Un travail de professionnel de haut vol que le professeur Jean-Jacques Bonerandi, chef du service de dermatologie à l'hôpital de La Timone, n'a pas hésité à parrainer, saluant comme « particulièrement bienvenue l'initiative "Soleil dès la maternelle" prise par trois infirmiers libéraux ». Des Idel qui entendent donner davantage d'envergure à l'opération l'année prochaine... pour peu que les responsables politiques et institutionnels veuillent eux aussi donner du sens à l'expression « santé publique ».

Soleil et cancer

Pr Jean-Jacques Bonerandi, chef du service de dermatologie à l'hôpital de La Timone et parrain du « Soleil dès la maternelle ».
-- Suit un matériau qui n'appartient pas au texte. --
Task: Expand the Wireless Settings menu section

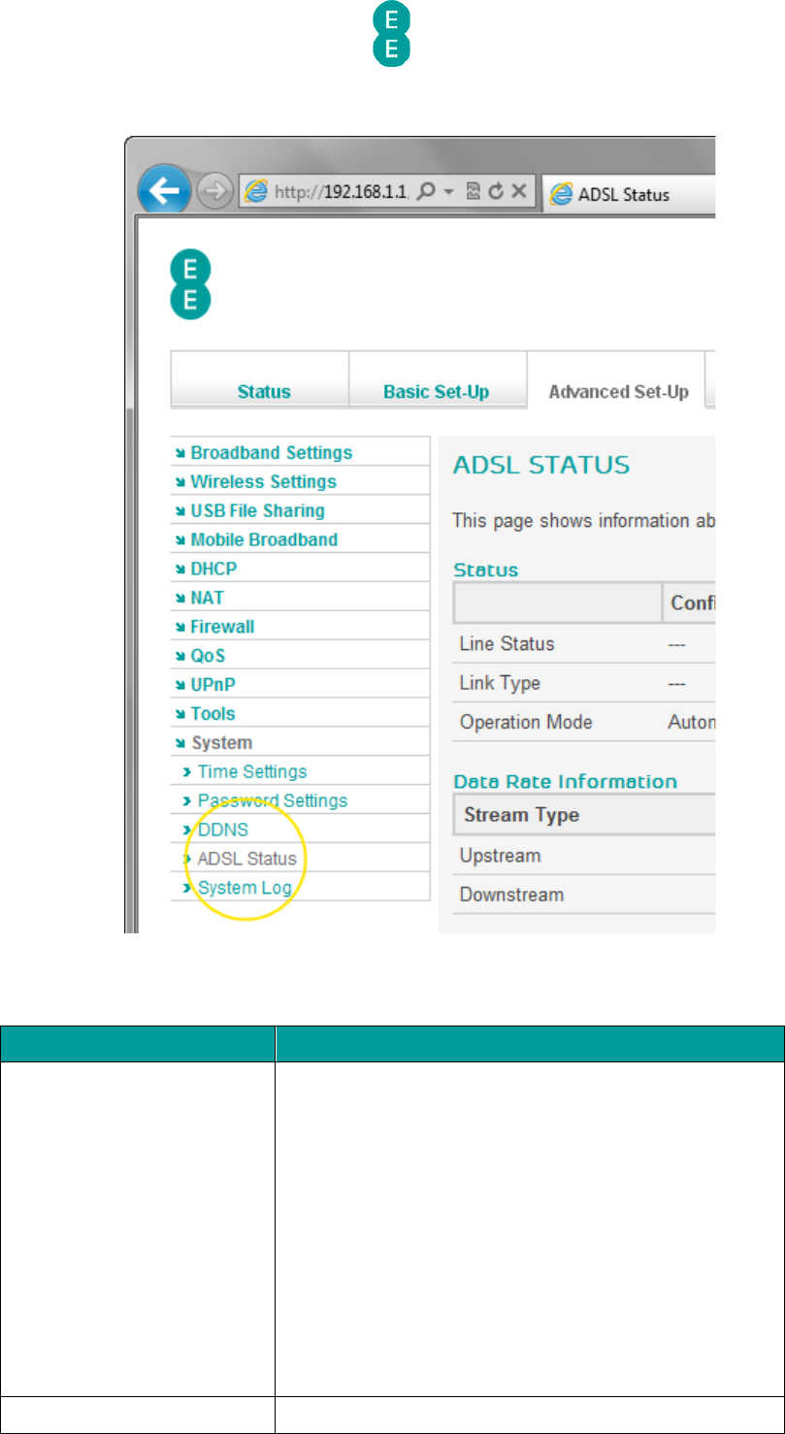Action: click(263, 481)
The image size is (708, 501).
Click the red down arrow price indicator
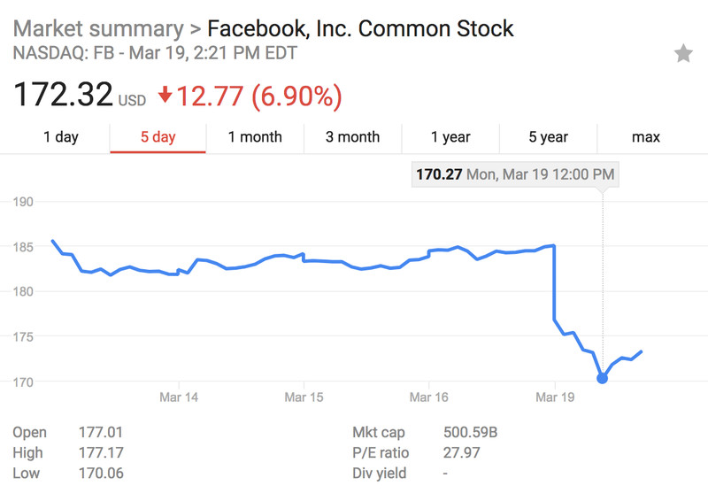165,95
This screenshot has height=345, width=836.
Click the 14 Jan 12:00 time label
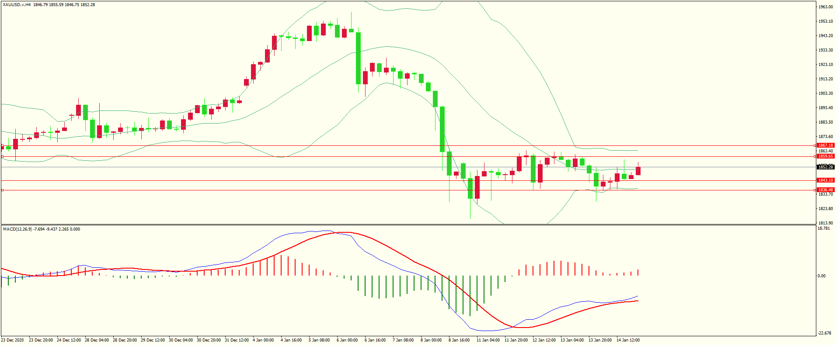coord(628,340)
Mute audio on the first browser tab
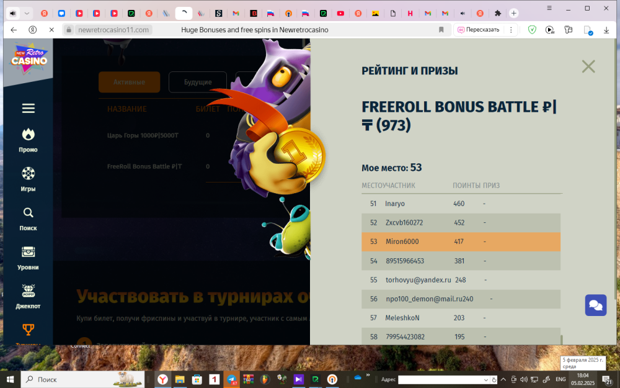The width and height of the screenshot is (620, 388). click(13, 13)
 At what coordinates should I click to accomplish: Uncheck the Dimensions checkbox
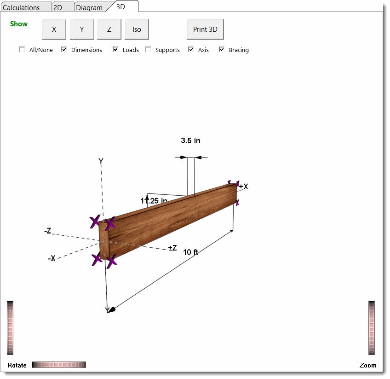(64, 50)
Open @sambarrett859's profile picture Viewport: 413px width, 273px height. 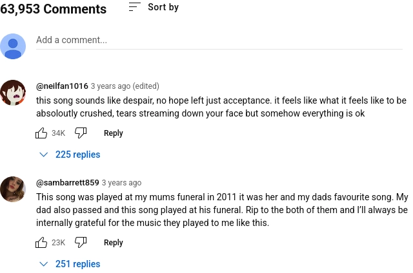pos(13,189)
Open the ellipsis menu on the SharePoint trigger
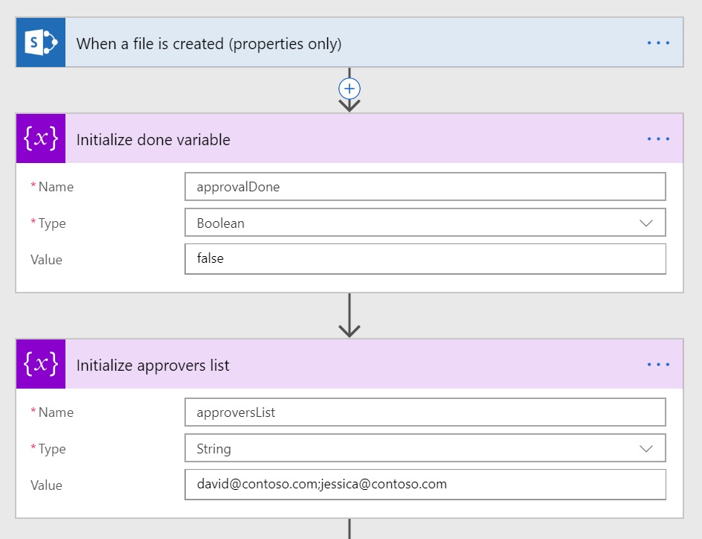 pyautogui.click(x=658, y=42)
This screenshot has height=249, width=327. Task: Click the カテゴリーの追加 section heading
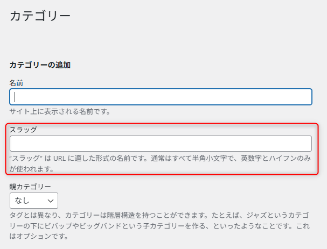tap(40, 65)
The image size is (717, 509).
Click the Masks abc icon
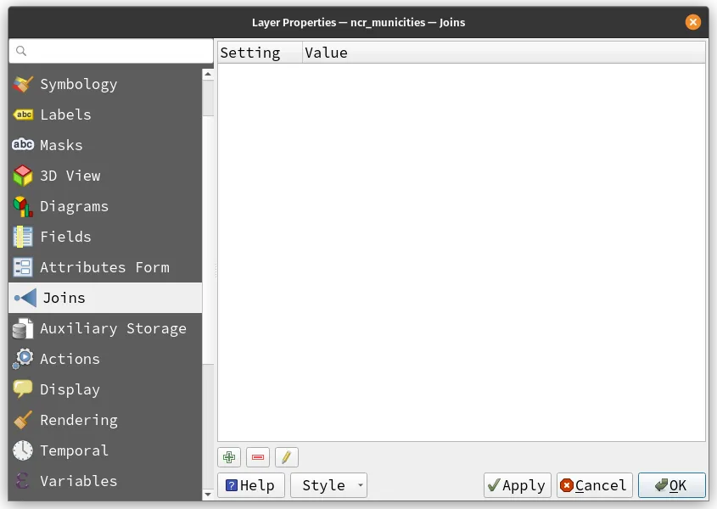[24, 144]
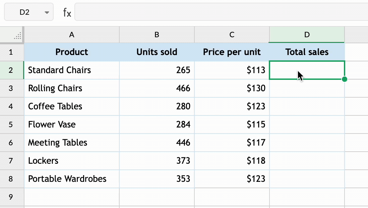Screen dimensions: 368x208
Task: Select column A header
Action: pos(71,35)
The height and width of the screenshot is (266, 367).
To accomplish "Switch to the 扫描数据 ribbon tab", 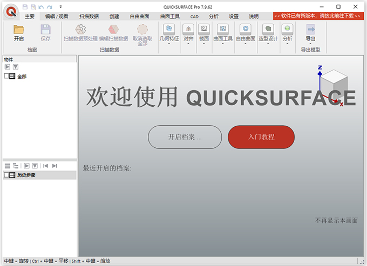I will (89, 17).
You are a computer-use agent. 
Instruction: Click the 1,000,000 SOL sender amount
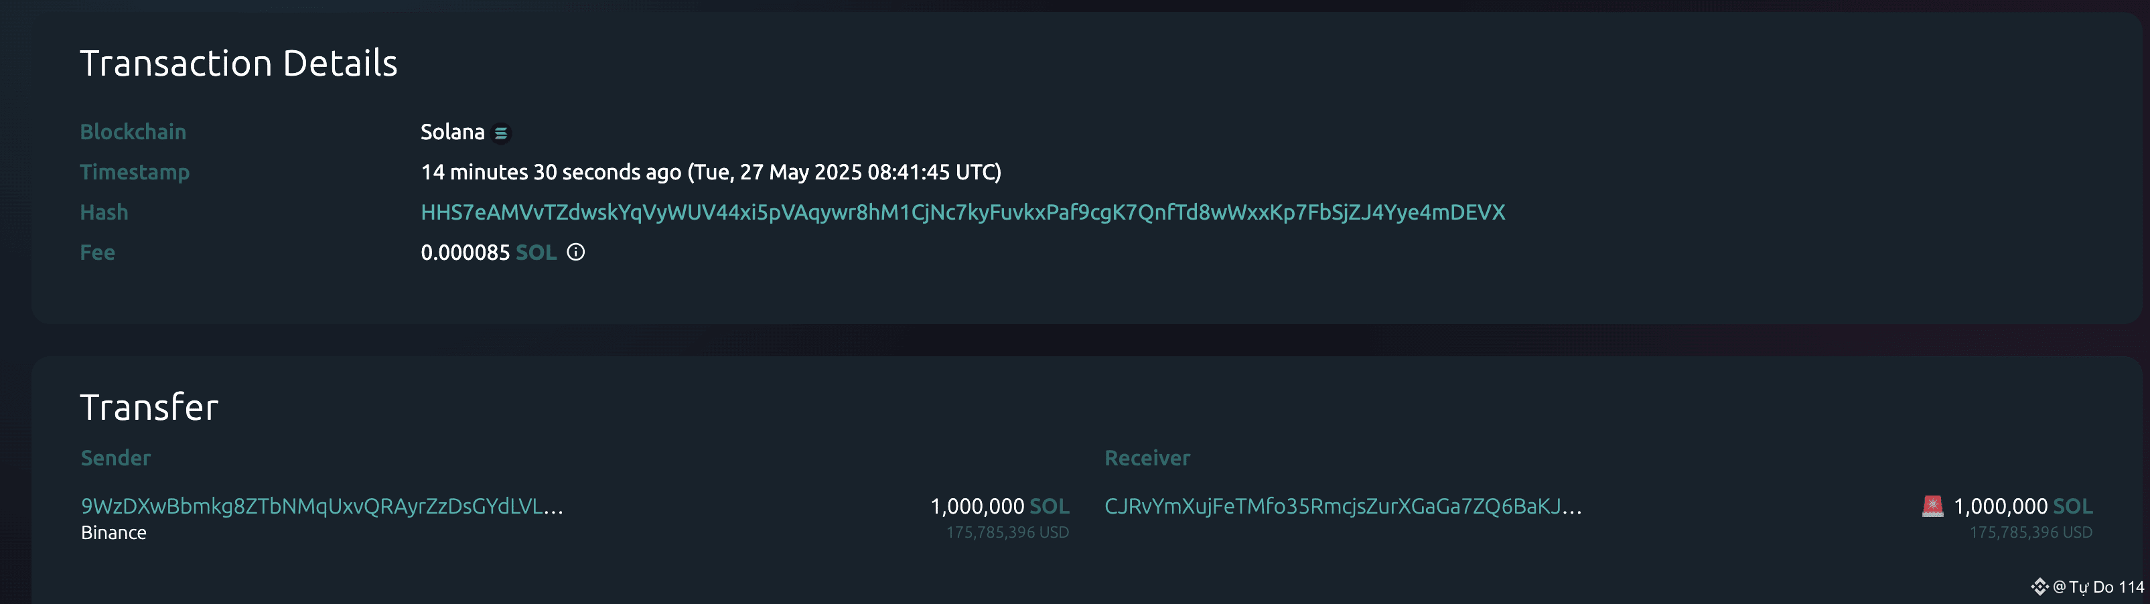point(977,506)
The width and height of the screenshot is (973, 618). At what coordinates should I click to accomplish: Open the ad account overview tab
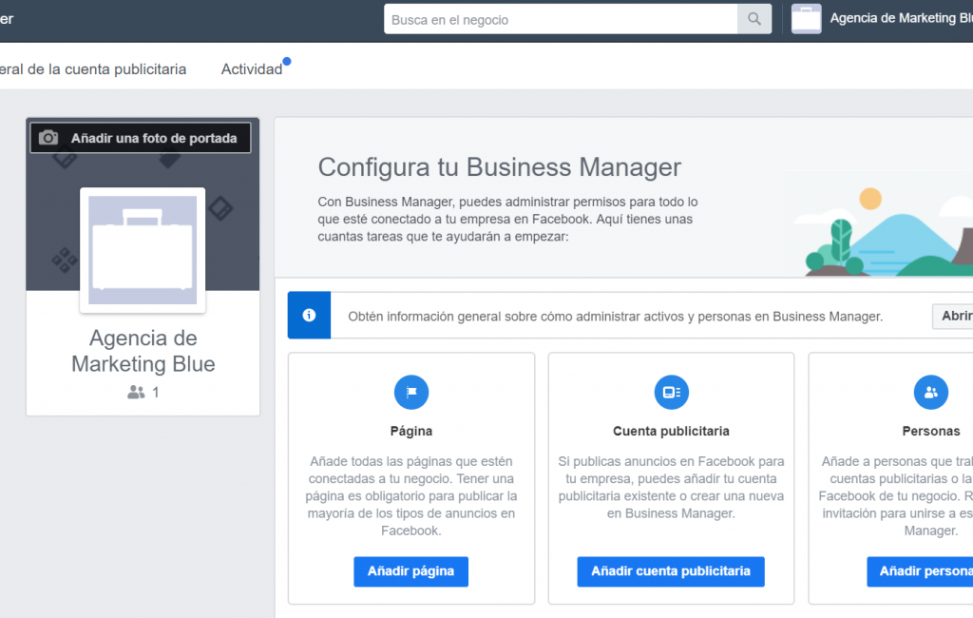coord(93,69)
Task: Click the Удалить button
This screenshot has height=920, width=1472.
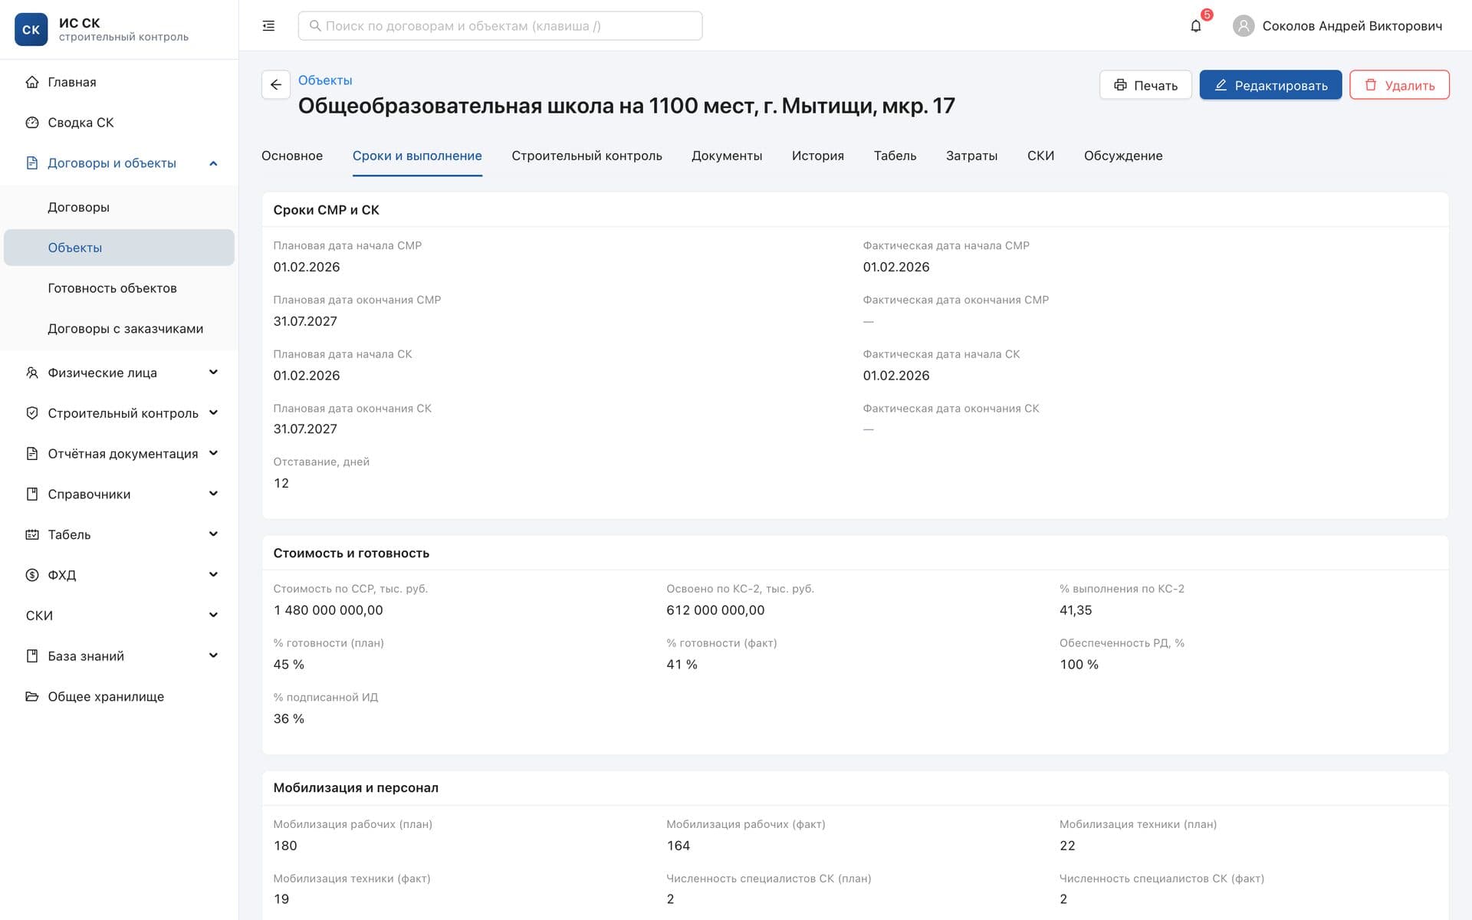Action: [1399, 85]
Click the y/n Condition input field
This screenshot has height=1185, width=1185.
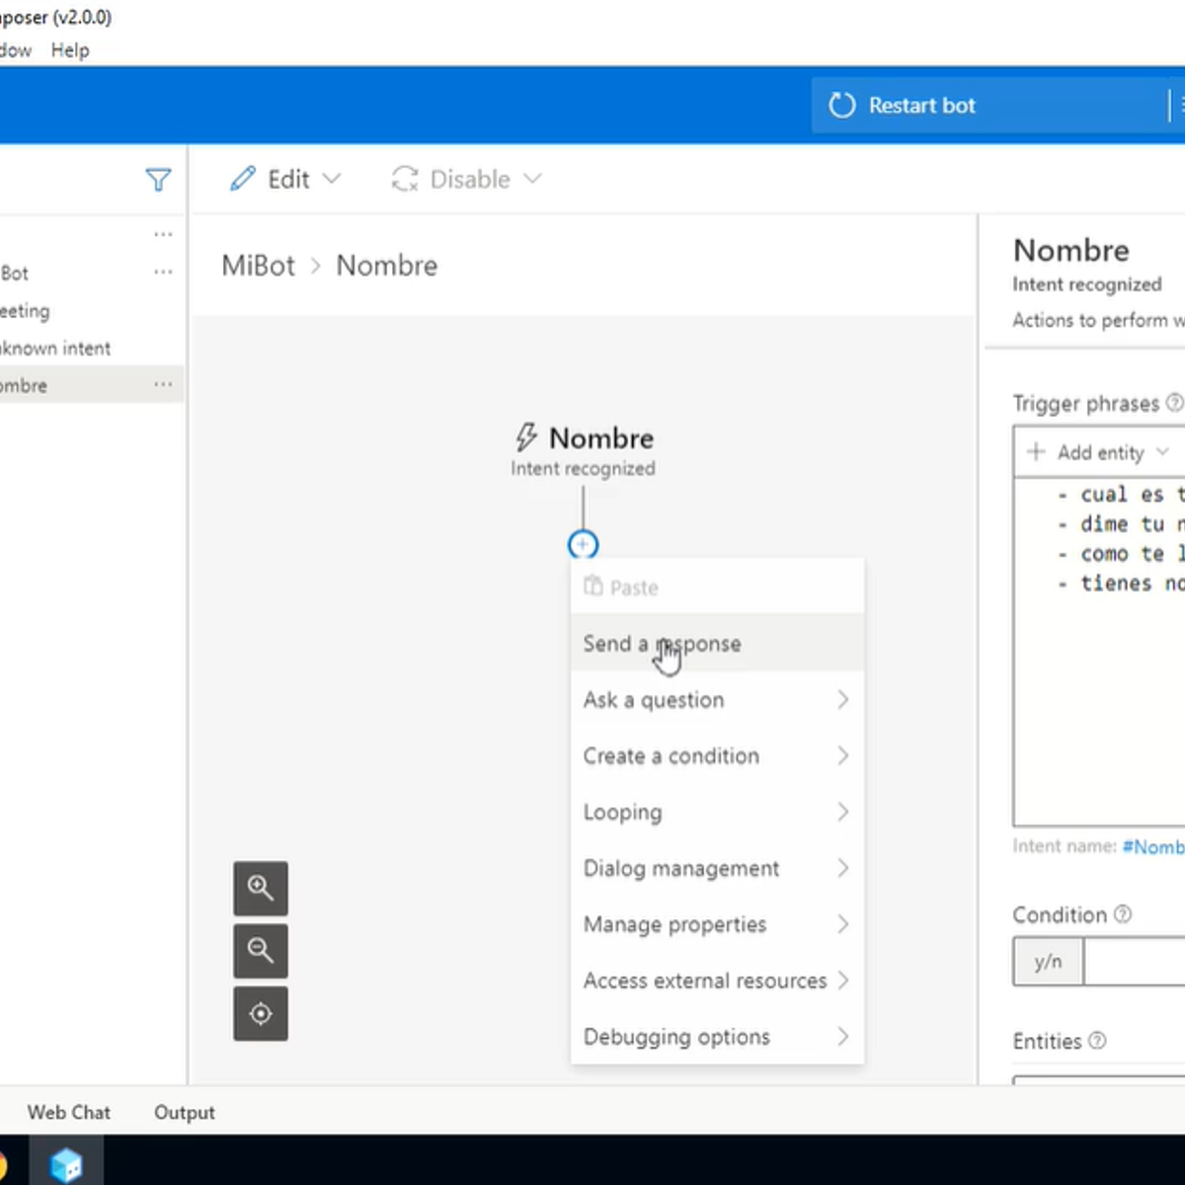(1047, 961)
« La fréquence des cancers cutanés est en augmentation dans tous les pays du monde qui produisent des statistiques. Le plus dangereux d'entre eux, le mélanome, est celui dont la fréquence a le plus augmenté, de 5 à 10 % par an depuis 50 ans. À côté des prédispositions individuelles, on sait que le soleil joue un facteur multiplicateur du risque. Divers types de campagne de prévention et de dépistage précoce ont déjà été menés dans le monde et l'évaluation de leur impact indique qu'elles se sont traduites dans les pays les plus actifs (Australie, États du sud des États-Unis, Écosse) par une amélioration de la précocité du diagnostic et par une stabilisation ou une régression de la mortalité. Ces données doivent inciter à poursuivre et à renforcer l'information du public dans le domaine de la prévention solaire et Marseille, ville du sud, se doit de donner l'exemple dans ce domaine. »

Quelques chiffres

L'augmentation des cancers de la peau est liée aux expositions solaires dès le plus jeune âge.

Un enfant sur deux passe en été plus de six heures par jour au soleil.

Les crèmes solaires sont utilisées dans la moitié (ou plus de la moitié) du temps par 70 % des enfants à la plage, 45 % des enfants à la piscine, 14 % des enfants lors des jeux au soleil.

Les tee-shirts ne sont jamais portés dans 50 % des cas à la plage et dans 75 % des cas au bord de la piscine. 1

93 % des Français connaissent le rôle important que joue le soleil dans le cancer de la peau et pourtant 8 % d'entre eux déclarent prendre toutes les précautions recommandées par les dermatologues. 2

En France, le mélanome tue près de 1 500 personnes par an, soit à peu près autant que le tabagisme passif. Avec près de 7 231 nouveaux cas en 2000, c'est un des cancers qui augmente le plus : de 5,93 % par an pour les hommes, de 4,33 % par an pour les femmes. 3

80 % des dommages provoqués par le soleil sur la peau se produisent avant l'âge de 18 ans.

20 % des cas de cécité sont causés ou accélérés par les expositions solaires. 4

1 Source : C. Vergnes et Coll., 1999. 2 Source : Ipsos/Sanofi 97 - BVA 2000. 3 Source : Plan cancer 2003. 4 Source : OMS.